■ Exercise prompt: Which lines of the data contain the string "banner"? Copy every one.

■ Data:
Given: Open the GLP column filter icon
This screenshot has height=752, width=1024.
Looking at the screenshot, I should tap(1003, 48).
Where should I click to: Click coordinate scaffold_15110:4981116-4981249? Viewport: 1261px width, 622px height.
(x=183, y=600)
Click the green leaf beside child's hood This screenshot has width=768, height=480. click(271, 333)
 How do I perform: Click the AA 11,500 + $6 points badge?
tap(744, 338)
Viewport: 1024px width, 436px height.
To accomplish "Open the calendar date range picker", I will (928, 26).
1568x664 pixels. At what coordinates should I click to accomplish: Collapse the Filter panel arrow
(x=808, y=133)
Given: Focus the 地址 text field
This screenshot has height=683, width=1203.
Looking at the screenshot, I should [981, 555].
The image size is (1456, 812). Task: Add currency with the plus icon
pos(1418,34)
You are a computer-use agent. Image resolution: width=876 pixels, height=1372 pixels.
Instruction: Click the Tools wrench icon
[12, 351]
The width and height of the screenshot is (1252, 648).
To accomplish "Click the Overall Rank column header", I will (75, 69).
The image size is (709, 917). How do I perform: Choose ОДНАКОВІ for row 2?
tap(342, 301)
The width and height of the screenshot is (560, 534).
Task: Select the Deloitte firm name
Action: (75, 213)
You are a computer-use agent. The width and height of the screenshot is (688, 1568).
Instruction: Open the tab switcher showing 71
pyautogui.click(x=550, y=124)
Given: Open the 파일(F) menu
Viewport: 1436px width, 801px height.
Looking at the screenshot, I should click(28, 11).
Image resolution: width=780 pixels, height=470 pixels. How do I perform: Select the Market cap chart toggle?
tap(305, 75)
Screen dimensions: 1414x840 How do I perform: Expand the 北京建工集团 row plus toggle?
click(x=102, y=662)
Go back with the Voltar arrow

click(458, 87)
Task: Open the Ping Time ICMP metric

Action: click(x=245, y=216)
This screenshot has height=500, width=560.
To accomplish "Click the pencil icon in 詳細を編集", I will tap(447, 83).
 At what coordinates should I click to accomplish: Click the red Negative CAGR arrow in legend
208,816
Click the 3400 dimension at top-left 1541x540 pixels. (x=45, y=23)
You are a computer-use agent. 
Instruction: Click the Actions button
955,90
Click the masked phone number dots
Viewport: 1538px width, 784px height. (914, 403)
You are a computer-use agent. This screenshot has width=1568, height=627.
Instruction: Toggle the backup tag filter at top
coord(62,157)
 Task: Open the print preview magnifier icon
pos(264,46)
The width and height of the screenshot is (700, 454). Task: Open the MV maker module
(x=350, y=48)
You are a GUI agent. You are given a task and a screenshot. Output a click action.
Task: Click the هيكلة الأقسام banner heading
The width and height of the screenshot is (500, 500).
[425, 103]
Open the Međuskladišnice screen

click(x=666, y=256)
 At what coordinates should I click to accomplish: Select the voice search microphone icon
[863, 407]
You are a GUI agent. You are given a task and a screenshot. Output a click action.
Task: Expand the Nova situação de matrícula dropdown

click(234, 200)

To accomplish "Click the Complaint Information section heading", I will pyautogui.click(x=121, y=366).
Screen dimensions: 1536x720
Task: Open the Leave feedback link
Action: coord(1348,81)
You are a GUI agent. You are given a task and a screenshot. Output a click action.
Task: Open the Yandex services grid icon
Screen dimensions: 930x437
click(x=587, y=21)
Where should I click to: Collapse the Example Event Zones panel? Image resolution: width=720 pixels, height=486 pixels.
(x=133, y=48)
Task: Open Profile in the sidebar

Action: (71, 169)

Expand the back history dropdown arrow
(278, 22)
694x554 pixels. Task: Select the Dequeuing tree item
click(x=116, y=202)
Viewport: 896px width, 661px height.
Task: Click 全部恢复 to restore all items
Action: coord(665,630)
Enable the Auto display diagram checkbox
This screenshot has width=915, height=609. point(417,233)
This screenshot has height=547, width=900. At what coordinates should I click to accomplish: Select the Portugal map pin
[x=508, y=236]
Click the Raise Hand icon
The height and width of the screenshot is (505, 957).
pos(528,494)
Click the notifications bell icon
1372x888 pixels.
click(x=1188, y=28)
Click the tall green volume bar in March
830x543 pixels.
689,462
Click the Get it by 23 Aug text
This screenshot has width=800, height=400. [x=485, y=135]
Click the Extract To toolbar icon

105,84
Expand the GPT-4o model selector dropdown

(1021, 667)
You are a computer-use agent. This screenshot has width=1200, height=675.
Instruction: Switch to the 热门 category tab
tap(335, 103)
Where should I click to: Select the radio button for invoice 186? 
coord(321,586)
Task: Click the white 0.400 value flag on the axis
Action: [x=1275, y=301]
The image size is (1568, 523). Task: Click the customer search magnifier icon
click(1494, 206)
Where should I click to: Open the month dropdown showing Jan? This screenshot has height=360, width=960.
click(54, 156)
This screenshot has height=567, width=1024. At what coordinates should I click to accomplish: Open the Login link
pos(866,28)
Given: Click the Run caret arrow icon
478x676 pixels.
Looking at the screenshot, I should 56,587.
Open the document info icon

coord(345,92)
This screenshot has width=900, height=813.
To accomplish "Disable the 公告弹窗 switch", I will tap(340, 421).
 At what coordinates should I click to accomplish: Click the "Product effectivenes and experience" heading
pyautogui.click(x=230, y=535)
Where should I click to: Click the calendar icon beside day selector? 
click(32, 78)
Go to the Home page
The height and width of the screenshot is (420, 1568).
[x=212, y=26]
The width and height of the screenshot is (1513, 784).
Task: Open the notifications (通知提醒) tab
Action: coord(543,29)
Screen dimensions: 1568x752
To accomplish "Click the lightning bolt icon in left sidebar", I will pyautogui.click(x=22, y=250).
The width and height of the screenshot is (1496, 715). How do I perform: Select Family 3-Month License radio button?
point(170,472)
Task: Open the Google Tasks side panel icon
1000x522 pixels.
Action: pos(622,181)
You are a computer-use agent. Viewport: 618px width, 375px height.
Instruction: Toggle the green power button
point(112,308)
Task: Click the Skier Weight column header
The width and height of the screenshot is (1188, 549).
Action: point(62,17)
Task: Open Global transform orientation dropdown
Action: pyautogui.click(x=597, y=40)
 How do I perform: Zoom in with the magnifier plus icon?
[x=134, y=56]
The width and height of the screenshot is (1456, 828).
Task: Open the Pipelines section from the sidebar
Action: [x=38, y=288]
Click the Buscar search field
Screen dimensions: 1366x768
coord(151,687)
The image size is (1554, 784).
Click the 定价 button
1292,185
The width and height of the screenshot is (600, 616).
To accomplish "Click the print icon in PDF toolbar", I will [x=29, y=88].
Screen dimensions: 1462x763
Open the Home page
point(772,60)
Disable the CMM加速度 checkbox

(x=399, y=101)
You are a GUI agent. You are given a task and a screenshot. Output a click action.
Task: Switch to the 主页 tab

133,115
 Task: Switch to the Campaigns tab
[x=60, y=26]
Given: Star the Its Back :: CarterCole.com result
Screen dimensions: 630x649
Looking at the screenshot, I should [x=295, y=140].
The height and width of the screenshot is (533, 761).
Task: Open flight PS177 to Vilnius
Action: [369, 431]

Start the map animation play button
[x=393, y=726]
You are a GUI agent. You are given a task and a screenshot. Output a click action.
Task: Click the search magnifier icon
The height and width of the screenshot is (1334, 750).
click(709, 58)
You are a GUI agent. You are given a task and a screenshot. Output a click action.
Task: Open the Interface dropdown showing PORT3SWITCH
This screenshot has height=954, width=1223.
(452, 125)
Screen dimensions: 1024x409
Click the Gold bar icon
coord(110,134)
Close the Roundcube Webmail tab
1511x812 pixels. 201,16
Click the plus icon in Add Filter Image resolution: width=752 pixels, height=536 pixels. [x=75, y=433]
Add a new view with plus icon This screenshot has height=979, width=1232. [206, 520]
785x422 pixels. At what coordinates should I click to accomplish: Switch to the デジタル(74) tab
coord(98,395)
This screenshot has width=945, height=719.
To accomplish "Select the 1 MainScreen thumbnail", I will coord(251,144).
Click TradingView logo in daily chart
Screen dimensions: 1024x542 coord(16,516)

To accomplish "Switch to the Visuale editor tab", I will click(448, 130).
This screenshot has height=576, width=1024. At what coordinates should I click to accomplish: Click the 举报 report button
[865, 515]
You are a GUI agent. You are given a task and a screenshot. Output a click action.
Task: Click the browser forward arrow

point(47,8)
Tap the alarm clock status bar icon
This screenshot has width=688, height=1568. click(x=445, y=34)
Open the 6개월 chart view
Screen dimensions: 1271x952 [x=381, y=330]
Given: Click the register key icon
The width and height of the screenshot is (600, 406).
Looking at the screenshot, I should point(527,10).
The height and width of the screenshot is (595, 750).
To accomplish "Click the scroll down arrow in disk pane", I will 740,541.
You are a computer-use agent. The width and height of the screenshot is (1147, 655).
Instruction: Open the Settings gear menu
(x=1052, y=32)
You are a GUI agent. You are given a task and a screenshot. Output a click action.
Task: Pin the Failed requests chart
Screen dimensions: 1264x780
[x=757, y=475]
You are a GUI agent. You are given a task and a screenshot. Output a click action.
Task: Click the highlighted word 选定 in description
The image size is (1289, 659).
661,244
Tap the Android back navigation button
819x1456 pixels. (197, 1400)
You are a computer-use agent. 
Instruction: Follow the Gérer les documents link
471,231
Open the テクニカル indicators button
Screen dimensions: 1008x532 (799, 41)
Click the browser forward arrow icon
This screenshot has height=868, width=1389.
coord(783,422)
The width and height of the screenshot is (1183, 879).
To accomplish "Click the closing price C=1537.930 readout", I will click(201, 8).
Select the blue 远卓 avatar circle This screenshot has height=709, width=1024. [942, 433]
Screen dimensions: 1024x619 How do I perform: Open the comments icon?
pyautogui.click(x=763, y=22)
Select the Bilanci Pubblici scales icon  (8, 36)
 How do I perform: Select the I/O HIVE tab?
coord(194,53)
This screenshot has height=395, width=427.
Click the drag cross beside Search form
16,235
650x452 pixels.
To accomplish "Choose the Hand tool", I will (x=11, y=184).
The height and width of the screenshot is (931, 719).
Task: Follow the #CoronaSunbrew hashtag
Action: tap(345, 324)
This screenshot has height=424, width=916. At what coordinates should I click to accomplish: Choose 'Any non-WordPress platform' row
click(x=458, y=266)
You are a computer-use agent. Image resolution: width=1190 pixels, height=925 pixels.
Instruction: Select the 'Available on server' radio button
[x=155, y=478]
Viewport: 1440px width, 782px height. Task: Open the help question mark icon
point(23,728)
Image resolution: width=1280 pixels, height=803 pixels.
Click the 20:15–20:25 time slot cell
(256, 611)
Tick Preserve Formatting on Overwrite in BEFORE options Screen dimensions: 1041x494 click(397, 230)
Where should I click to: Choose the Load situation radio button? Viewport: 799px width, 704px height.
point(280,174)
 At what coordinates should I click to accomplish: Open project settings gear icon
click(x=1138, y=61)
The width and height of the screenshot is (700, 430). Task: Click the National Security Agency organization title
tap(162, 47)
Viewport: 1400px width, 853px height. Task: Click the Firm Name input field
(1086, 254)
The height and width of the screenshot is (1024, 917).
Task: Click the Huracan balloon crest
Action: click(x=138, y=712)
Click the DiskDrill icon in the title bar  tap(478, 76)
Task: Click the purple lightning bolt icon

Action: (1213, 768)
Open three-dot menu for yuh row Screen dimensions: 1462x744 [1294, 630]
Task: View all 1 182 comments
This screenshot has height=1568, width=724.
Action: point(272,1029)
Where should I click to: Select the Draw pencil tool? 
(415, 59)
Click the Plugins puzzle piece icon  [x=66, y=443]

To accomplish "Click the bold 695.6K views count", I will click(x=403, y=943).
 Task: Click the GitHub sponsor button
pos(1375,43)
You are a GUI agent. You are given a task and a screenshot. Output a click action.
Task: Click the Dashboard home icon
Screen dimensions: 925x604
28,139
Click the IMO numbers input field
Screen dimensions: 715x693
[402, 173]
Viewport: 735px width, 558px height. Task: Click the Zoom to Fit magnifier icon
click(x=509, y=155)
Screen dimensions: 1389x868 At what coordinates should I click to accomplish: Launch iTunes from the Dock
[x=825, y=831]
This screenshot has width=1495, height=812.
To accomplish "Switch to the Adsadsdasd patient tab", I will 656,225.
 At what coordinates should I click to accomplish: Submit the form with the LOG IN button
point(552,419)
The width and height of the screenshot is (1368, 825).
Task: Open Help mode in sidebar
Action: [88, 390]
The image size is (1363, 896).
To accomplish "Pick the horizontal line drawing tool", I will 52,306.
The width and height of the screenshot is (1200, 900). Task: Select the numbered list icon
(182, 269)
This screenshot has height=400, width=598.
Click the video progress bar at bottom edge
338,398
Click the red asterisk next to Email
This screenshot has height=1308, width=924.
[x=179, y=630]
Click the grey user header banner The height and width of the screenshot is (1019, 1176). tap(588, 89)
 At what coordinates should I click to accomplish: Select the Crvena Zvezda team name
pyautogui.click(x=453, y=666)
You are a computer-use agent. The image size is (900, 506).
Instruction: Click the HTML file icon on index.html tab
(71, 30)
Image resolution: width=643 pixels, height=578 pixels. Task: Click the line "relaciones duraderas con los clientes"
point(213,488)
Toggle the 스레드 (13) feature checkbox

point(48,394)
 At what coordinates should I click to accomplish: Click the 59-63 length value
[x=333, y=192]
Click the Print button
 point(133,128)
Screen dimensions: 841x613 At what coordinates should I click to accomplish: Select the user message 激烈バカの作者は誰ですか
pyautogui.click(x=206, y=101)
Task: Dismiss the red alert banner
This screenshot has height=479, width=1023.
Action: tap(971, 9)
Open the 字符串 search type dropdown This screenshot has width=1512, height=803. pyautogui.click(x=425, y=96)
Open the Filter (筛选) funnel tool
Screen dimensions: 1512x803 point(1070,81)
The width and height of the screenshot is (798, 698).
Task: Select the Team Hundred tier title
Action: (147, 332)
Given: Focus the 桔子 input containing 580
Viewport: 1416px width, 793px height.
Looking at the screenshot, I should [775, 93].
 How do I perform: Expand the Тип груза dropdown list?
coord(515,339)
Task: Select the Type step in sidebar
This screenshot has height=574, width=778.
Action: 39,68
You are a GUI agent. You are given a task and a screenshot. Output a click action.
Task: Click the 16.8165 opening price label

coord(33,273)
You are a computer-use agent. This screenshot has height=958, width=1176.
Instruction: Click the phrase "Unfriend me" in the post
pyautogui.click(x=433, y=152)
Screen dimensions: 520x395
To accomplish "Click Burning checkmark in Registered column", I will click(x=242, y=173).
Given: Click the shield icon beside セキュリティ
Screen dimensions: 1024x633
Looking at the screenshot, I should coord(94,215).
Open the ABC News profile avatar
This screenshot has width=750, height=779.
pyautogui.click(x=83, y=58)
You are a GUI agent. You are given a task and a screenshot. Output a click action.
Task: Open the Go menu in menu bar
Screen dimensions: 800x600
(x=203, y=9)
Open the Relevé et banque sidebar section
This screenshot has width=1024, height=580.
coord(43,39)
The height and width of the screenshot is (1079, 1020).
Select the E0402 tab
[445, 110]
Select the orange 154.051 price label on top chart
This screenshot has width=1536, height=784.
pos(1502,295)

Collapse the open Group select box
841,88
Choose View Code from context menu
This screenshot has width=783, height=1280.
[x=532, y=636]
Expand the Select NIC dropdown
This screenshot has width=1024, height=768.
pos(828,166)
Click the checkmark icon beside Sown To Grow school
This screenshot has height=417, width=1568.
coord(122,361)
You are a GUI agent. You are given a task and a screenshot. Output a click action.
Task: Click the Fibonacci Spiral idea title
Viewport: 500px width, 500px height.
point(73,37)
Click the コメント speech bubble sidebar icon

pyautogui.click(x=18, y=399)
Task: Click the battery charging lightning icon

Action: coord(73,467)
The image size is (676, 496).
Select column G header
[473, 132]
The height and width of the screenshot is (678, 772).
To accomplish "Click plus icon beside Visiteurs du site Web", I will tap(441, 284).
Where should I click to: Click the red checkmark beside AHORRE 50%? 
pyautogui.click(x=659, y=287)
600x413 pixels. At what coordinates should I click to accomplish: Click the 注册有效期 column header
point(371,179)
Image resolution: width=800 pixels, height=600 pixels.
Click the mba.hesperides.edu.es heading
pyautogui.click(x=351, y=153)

■ Solution to the problem:
Task: Click the هيكلة الأقسام banner heading
Click the grey user header banner The height and width of the screenshot is (1019, 1176). tap(588, 89)
Task: Dismiss the red alert banner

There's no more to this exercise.